Many new commercial real estate investors buy solely to realize appreciation on the property. That’s a very bad idea. While real estate appreciation can be very nice, it’s never assured. Property prices fluctuate. They can all go down as well as up. They can also remain stagnant for a number of years.

When considering a real estate purchase, always have a plan for ongoing profitability. That’s what will get you through the short and long term. If appreciation happens, it’s gravy.

To avoid unpleasant surprises about price appreciation, bear in mind the nature of real estate prices. Don’t expect 10 years of steadily rising real estate prices to mean that the price will never decline.

  1. Not Managing the Property Effectively

Many first-time investors may underestimate the time and complexity of property management. You could plan to manage the property yourself, as part of managing your investment. If you can do that, all well and good.

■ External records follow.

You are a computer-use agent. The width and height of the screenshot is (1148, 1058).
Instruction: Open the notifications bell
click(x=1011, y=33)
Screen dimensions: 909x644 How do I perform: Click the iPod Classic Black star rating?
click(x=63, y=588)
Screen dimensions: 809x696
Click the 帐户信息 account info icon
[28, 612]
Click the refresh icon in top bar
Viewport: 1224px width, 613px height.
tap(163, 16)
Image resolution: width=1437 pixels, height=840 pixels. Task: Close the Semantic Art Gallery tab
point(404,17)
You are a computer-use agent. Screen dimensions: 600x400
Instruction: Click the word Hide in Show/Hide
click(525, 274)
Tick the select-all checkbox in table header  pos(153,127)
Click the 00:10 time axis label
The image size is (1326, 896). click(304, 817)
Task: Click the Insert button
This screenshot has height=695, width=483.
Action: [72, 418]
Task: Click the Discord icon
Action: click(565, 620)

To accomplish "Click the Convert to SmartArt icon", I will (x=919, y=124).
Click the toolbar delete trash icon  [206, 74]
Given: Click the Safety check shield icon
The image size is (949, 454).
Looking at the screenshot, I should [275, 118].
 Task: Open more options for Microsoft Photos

However, many people find that property management is a much bigger job than they anticipated. Tenants and buildings can have issues 24/7. Water pipes burst. Termites eat wood. Fires break out. Burglaries happen. Inspectors need to do their jobs. Regulations and codes need to be followed. Tenants need to be talked to. Properties need to be maintained. They need to be marketed.

The end result is that it might be ultimately cheaper and easier to hire a property manager.

To avoid finding out that you need much more time and expertise to manage the property, have a discussion either with the current owners or owners of similar properties. Find out their estimate for property management tasks, and solicit their advice.

Real estate investments can be a great way of maximizing your money, but beware of making these five mistakes. Attention to avoiding them will make your investment as lucrative and pain-free as possible.